As Colorado's medical-marijuana industry grows, marijuana dispensaries of all types and sizes are proliferating around the state. Some resemble swanky bars or sterile dentist offices; others feel like a dope dealer's college dorm room. To help keep them all straight, Westword will be offering a no-holds-barred look at what goes on behind these unusual operations' locked doors in "Mile Highs and Lows," a regular online review of dispensaries around the metro area and beyond. (You can also search Westword's directory of dispensaries for one near you).

This week's review: The Healing House Pharmacy. See our review after the jump.
==============================
Please translate this sentence from the dispensary text into Spanish: "Some resemble swanky bars or sterile dentist offices; others feel like a dope dealer's college dorm room."

Extracted data entries:
==============================
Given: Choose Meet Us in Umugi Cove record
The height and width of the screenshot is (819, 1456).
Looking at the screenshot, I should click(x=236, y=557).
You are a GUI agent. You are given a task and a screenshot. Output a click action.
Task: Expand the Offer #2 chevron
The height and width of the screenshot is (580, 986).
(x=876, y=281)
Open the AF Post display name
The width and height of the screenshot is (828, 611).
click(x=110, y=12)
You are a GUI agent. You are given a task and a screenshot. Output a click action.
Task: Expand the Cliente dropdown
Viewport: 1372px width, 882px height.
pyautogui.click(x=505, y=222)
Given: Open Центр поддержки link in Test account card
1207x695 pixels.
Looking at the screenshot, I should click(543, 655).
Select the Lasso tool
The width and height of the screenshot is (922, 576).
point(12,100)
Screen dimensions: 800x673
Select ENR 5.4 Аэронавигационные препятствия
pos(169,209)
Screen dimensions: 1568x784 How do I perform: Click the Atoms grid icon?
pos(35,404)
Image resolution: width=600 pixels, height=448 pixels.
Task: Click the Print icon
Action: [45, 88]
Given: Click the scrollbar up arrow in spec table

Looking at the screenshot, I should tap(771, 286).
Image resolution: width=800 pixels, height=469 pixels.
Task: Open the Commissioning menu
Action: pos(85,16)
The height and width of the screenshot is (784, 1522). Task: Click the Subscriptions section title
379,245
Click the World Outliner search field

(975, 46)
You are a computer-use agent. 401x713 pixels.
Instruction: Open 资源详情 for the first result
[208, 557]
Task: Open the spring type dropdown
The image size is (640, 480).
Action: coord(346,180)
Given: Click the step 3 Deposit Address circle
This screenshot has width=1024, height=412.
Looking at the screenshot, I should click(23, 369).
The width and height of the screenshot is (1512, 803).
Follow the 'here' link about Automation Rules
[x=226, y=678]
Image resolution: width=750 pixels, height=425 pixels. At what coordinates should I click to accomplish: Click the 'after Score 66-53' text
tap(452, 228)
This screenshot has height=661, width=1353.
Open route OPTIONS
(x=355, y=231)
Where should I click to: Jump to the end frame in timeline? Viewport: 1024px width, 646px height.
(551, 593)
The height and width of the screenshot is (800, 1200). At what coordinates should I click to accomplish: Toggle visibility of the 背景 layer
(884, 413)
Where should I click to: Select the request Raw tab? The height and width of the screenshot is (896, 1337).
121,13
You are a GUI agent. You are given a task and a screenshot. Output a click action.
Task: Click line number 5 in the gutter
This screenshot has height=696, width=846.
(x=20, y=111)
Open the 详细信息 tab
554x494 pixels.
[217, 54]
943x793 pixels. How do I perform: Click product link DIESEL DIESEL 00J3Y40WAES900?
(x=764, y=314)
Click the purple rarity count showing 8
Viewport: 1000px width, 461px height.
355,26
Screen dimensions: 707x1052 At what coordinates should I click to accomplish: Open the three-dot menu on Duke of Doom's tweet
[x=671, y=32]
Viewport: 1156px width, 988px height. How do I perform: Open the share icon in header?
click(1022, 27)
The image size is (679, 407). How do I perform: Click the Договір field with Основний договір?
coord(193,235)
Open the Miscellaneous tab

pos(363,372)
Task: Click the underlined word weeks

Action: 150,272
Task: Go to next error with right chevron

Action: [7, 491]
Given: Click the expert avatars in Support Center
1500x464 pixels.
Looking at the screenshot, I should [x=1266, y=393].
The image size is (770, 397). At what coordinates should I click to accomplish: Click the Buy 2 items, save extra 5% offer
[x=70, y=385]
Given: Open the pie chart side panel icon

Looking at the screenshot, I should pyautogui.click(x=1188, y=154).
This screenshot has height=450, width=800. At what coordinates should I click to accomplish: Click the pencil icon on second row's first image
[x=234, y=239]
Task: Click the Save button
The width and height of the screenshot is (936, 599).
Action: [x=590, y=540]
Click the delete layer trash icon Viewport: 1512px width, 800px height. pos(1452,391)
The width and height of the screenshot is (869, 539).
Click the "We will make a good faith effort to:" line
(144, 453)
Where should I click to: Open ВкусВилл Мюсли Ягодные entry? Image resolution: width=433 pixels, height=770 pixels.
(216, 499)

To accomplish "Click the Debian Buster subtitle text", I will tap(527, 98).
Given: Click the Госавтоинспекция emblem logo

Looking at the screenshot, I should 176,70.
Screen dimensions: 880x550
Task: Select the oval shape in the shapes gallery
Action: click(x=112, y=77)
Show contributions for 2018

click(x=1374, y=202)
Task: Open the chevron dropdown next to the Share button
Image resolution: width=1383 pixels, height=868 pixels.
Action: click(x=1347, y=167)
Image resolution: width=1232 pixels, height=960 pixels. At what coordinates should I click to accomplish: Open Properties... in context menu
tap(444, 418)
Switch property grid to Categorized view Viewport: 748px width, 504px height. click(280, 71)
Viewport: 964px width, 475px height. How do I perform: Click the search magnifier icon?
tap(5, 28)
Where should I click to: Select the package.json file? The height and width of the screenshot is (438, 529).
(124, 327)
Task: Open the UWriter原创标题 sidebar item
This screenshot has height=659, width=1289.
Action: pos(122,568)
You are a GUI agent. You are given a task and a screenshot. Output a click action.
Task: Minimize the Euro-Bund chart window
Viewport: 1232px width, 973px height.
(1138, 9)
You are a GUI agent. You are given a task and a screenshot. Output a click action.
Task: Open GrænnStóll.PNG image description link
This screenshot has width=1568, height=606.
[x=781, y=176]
==============================
• TASK SOLUTION: Algunos parecen bares elegantes o consultorios dentales asépticos; otros dan la sensación de ser el cuarto de residencia universitaria de un traficante de droga.